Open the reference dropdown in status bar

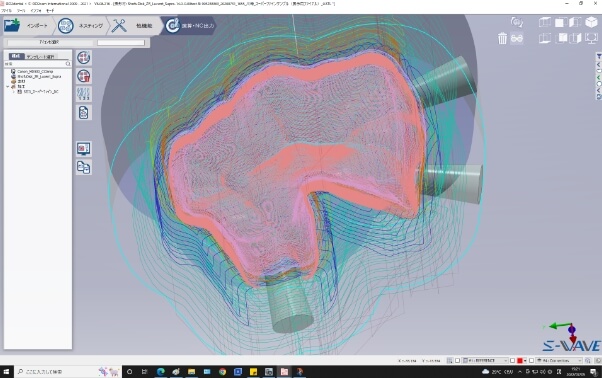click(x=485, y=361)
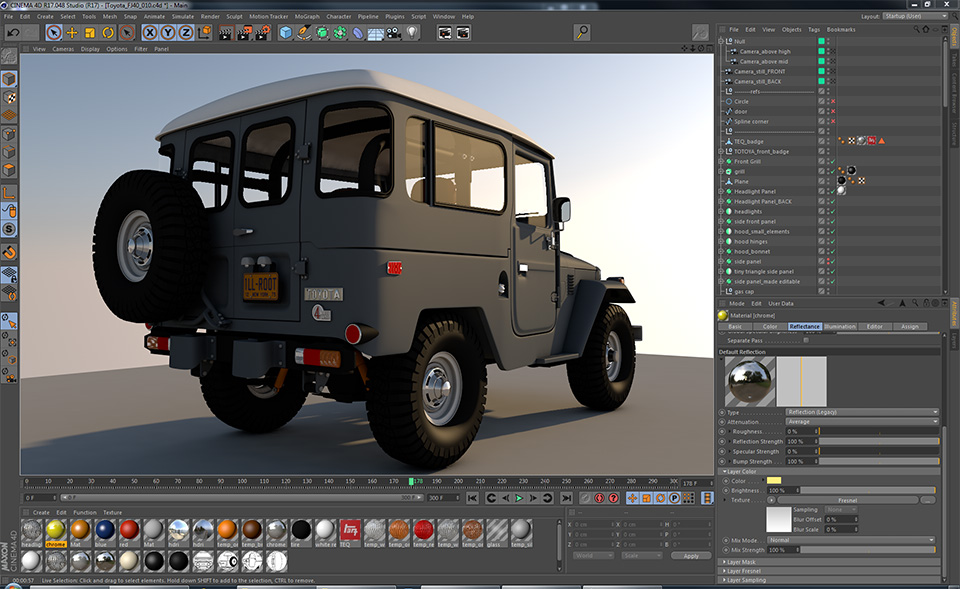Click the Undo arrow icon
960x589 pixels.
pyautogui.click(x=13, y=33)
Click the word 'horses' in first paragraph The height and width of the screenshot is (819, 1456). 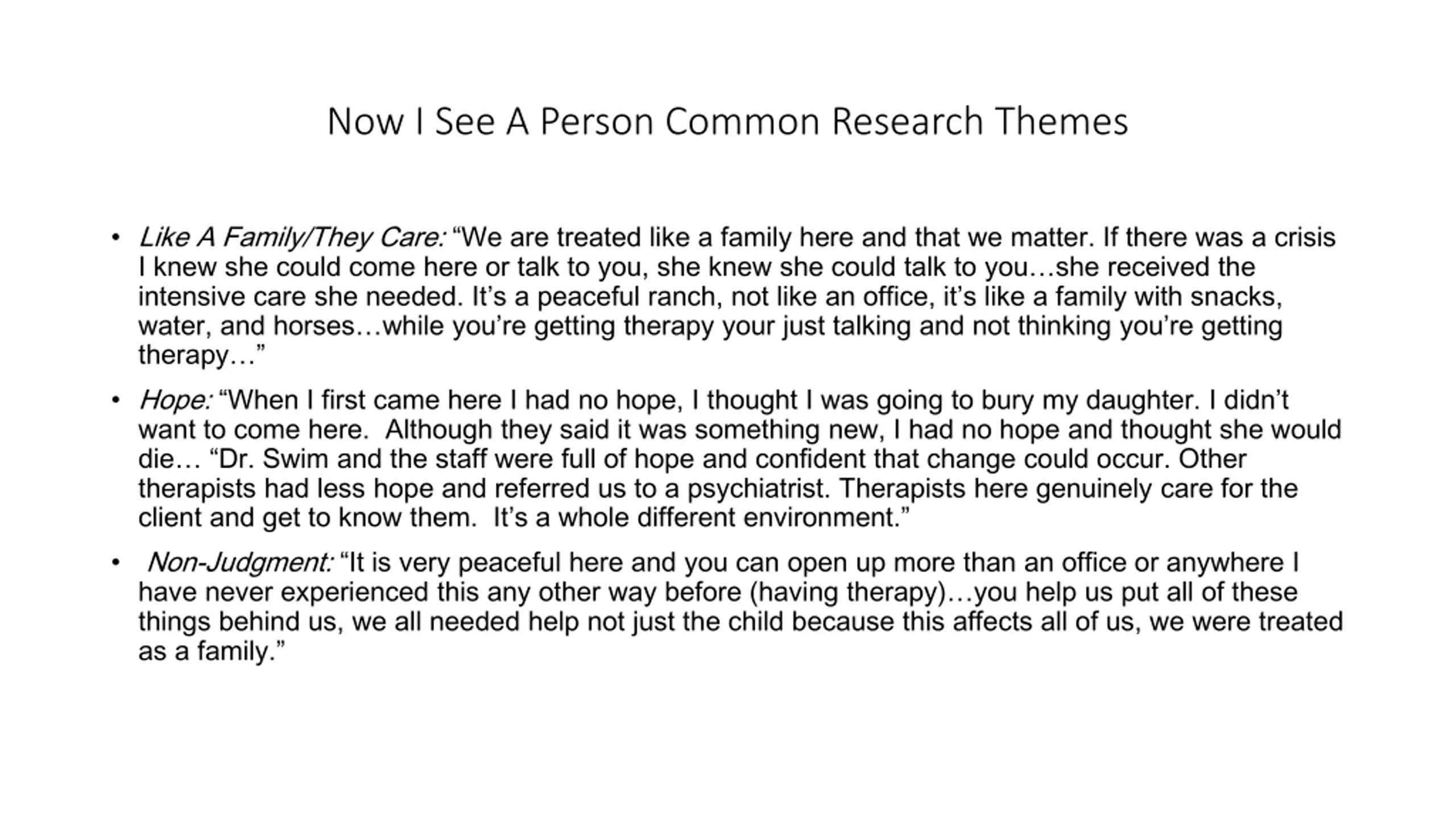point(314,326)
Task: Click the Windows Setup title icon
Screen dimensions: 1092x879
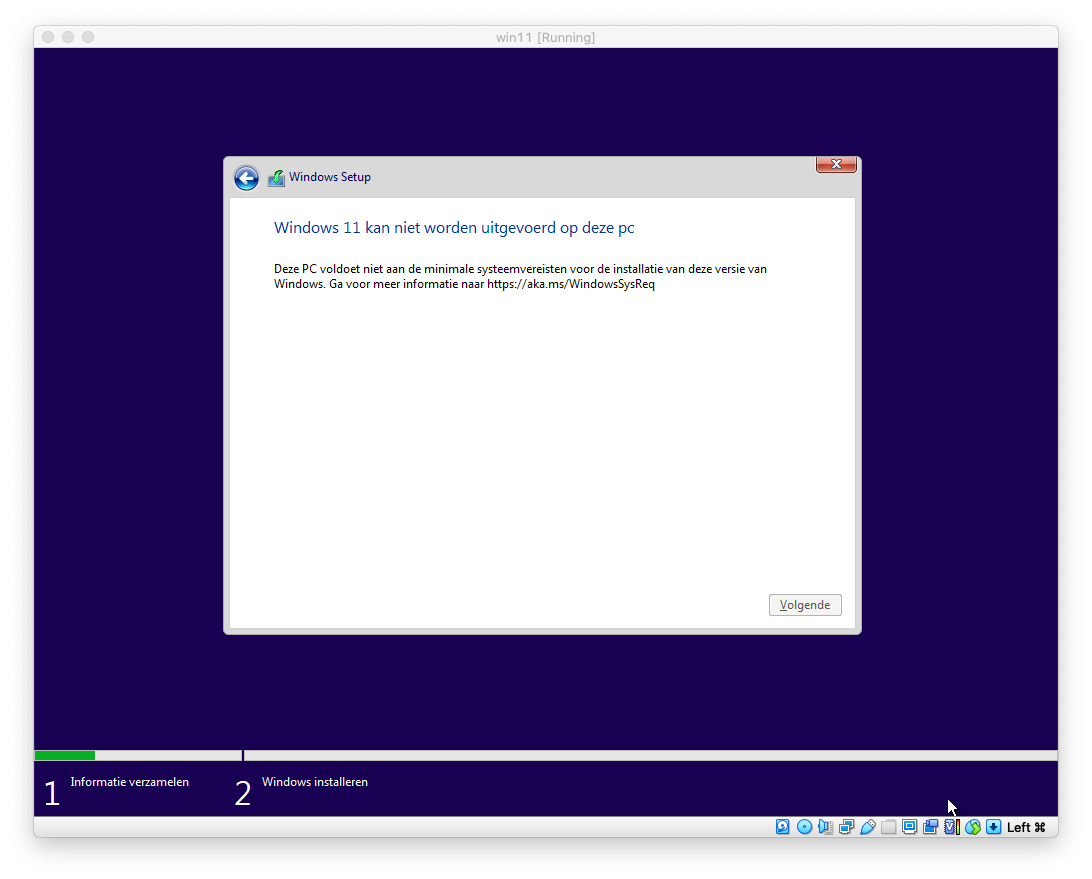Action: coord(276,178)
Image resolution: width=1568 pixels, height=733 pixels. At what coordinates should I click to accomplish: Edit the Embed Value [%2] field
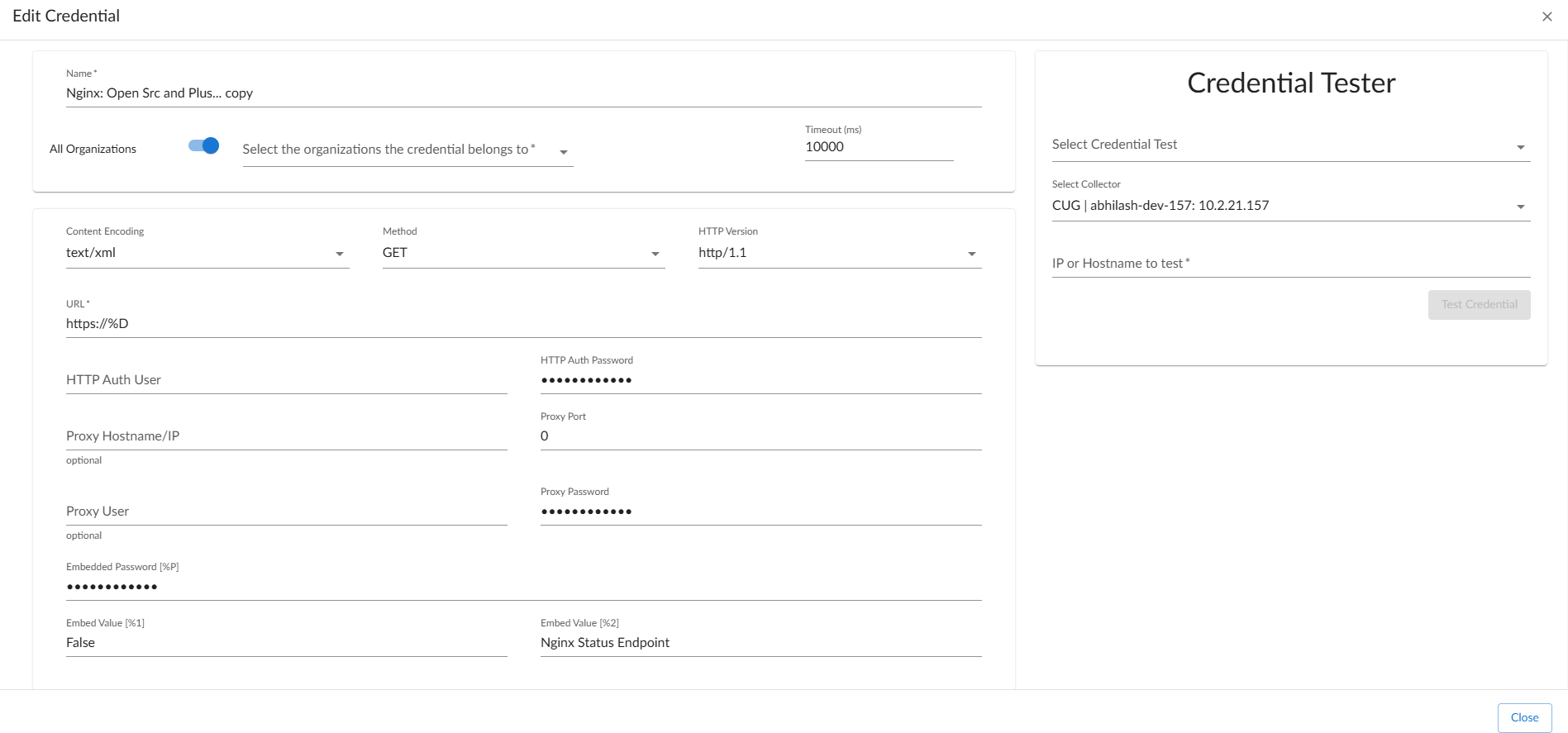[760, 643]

* * * * *

§ DESCRIPTION OF THE TASK: Reproduce verbatim the portion of the records that opens with the line containing "Image resolution: width=1568" and closes at the end of the records, omitting the pictures.

§ OUTPUT OF THE EXERCISE:
Image resolution: width=1568 pixels, height=733 pixels. At what coordinates should I click to accomplish: Edit the Embed Value [%2] field
[760, 643]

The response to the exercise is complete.